Questions/Options for Protection of IOC/Red Cross Names at Top Level

William Drake william.drake at UZH.CH
Sat Feb 4 09:38:58 CET 2012


Hi

On Feb 3, 2012, at 8:36 PM, Mary.Wong at law.unh.edu wrote:

> The GNSO was placed in an awkward situation in this case - the RC/IOC request was made to the Board and a GAC letter requesting GNSO consideration was then also sent to the GNSO Council.

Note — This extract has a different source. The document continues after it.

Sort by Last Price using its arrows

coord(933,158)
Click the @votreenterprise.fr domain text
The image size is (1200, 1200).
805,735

Which, I'm sorry to say, is part of a pattern we've repeatedly dealt with previously.  As a general matter it really don't help strengthen the "community decision making multistakholder model" if particular constituencies and/or their key members insist and taking their private interests directly to the board for special treatment rather than making the effort to work through the issues and persuade colleagues first within the SG and then second at the GNSO level.  And in this particular case, I guess there is no possibility of a consistent NCSG position, since the overwhelming majority of responses have been from NCUC members and in the negative, accompanied mostly non-engagement from NPOC.

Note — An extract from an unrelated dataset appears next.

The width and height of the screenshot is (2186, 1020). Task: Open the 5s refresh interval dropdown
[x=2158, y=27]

In my case, this procedural stuff has drained away any sympathy I might have had for the argument that the RC is special due to treaties and good works.  Either we play by a consistent and transparent set of rules applicable to all or we don't.  And if we don't, and the board gets louder about our new need to appease GAC (or rather, a few leading governments in GAC, to whose statements the others merely have not objected), it's really not clear how the couple dozen intergovernmental organizations demanding special treatment based on RC and IOC will be handled.  The WG apparently isn't focusing on those yet since the Board hasn't asked, but one has to wonder whether if we institutionalized special treatment as a principle now the same GAC members aren't going to come back later and demand the same for the IMF, OECD, et al.  They are after all the prime movers and shakes in those bodies, and indeed may have brought the issue to the attention of the respective members and secretariats—no way to know.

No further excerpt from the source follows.